One of the results of this proliferation is that the specifications for boxes that have to sit in the midst of the delivery channel from content creation to production to head-end to consumer are beginning to sound like the specs for a Star Trek universal translator, or perhaps more accurately, like the description of Douglas Adams’s Babel Fish. All you have to do is accept packets of containerized video in whatever format, somehow get at the video, convert it into whatever format the client requires, get it back into whatever kind of container the client expects, in whatever kind of packets the network demands, and send it along without adding latency or damaging the original data.
But skeptics point out that designers are more likely to run across a healthy Babel Fish than they are to meet this requirement. Not only is the sheer number of combinations daunting, but algorithms are not all lossless, CoDecs have bugs, storage and transmission errors happen, and error-recovery routines are not always ideal. It is becoming extraordinarily difficult for a designer at any point in the delivery system to estimate the quality of the video that the ultimate consumer will see.
This problem is further compounded by the lack of a quantitative meaning for that word "quality." The International Telecommunications Union has offered us J.144 as an algorithm for measuring video image quality, but that has not stopped the angst in the industry over this part of the problem. (For a somewhat dated review of the situation, see, for instance, here.) J.144 is a standard for comparing a compressed video against a reference copy of the video stream—useful at the source, but useless in the living room. Hence J.144 has become only another tool that someone must implement, not a complete solution or a golden metric.
But difficulty won’t make the problem go away. The product that everyone, from the high-school student newly-armed with an HDTV camcorder to a cable system operator to the phone company, wants to deliver is a quality viewing experience. Part of that experience is content—I won’t go there. But a big part of it is image quality. Otherwise there would be almost no market for large-screen 1080p monitors. But how do you deliver what you can’t measure?
The problem is sufficiently wide-spread that it is attracting the attention of experienced video systems developers. One such, Indian design house eInfochips, has recently completed design of a J.144-based automated, continuous quality-measuring system intended to sit on the output of a network head end. This rather elaborate embedded video processor can’t tell a cable operator what the customer is receiving, but it can at least estimate the quality of the compressed signal the operator is transmitting.
From there, the problem breaks into two separate issues, according to eInfochips president and CEO Pratul Shroff. First, algorithmic decisions can result in an intentional loss in image quality, the severity of which will depend on the type of content, the viewer’s attentiveness, and what all has happened to the data since it left the compression algorithm. Second, just plain old bugs—anywhere along the delivery channel—can introduce errors into the video stream. So can unrepairable bit errors, and so can conscious choices in error-response algorithms.
These two types of problems are rather different, but both contribute to the degradation of the viewer’s experience, whether it be a peculiar border on the top of the screen, loss of audio sync, funny transient macroblock artifacts trailing out behind a fast-moving image, or complete break-up of the frame.

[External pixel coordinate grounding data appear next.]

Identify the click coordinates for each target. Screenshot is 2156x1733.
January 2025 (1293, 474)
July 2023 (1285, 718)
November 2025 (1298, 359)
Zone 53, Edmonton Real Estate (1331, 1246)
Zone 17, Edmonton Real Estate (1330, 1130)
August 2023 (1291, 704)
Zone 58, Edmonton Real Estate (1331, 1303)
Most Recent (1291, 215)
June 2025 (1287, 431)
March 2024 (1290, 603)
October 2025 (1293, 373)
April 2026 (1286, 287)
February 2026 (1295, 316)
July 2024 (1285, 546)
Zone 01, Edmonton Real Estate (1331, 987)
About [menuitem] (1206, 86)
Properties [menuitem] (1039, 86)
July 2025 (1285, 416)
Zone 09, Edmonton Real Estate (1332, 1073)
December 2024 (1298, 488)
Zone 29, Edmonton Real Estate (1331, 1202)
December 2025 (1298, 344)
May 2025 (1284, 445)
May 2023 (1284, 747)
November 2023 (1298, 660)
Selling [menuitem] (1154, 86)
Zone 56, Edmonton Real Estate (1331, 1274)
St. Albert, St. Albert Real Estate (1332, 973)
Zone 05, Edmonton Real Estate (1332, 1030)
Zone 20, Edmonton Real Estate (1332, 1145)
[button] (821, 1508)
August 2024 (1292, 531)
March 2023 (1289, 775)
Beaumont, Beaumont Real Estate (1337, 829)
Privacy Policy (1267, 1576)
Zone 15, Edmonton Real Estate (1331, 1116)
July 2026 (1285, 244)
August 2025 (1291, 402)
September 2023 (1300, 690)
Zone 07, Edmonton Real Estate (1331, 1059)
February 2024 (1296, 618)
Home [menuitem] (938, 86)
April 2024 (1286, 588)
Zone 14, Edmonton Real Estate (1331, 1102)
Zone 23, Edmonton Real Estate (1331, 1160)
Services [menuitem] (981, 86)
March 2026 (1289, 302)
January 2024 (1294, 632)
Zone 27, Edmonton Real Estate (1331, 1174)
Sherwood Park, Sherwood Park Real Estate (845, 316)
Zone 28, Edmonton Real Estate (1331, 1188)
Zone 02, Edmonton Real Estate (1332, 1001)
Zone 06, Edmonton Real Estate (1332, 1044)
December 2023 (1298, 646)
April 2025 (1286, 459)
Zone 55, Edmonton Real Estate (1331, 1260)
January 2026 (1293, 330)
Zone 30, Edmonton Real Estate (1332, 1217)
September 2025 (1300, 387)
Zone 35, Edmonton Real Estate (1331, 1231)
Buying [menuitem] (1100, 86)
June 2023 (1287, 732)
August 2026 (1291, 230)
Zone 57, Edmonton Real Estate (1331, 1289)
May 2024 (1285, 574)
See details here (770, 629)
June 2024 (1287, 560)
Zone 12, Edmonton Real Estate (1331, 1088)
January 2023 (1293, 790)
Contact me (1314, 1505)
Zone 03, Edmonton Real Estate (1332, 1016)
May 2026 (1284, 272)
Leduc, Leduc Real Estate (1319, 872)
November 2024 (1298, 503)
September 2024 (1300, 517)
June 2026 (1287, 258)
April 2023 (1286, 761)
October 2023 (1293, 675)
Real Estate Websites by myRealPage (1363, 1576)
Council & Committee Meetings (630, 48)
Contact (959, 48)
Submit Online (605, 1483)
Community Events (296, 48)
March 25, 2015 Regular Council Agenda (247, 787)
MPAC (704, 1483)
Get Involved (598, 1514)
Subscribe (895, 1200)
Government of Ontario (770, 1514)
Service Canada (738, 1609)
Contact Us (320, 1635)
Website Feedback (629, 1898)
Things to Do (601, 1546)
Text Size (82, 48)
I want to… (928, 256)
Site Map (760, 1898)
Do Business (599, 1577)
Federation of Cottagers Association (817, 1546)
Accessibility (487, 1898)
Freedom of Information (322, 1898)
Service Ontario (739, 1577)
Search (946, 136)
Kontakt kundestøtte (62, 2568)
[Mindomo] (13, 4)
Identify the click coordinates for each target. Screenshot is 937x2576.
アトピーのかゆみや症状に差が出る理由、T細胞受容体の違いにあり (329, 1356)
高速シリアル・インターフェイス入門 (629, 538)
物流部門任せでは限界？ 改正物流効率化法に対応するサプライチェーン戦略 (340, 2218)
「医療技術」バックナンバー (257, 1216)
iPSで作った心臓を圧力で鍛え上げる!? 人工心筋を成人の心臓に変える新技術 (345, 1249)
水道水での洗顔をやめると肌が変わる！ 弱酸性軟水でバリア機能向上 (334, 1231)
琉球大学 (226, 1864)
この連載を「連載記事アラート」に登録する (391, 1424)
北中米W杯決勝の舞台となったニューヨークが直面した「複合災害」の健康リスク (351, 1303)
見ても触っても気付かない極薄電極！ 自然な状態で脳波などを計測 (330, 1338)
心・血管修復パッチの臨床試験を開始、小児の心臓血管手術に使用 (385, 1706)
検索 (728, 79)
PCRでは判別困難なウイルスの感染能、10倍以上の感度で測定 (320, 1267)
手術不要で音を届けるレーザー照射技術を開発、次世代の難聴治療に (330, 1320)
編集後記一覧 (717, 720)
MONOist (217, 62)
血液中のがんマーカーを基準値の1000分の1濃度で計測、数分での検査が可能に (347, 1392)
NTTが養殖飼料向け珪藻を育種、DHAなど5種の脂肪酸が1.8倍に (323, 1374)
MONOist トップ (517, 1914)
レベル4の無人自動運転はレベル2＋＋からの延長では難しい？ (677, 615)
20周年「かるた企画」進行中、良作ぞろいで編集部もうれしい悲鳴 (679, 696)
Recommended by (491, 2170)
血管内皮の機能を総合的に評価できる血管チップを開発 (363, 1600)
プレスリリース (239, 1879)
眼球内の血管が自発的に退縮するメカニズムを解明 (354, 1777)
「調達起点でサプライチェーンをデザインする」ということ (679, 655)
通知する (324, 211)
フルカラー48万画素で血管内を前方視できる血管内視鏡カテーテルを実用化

Since there is no reference copy of the original video stream in a customer’s living room—let alone on his iPhone—the industry can’t trust J.144 to evaluate all these kinds of degradations. The only judge at the user’s end of the channel is a human pair of golden eyes. And this, of course, has to be a sampling measurement, as even large equipment vendors only have a few human master video-viewers they trust. Shipping the golden eyes around to living rooms is pretty much out of the question. Yet recognizing errors and artifacts in a video image without reference to the source would appear to require something close to a human expectation of what the content should look like.
So here is a design opportunity. How does one implement an automated, quantitative measure of video quality within the confines of the terminal display unit? An IP block that can identify, classify, and quantify individual degradations in a video viewing experience and feed that information back into the channel could be a very valuable tool in delivering what the end customer is paying for—a good experience. That means revenue for everyone, not least the IP developer. And that might be a good enough value proposition to convince the system operators to even dedicate a tiny slice of bandwidth to transmitting metadescriptions that could aid an evaluation algorithm in understanding the intent of the video stream. It seems worth exploring.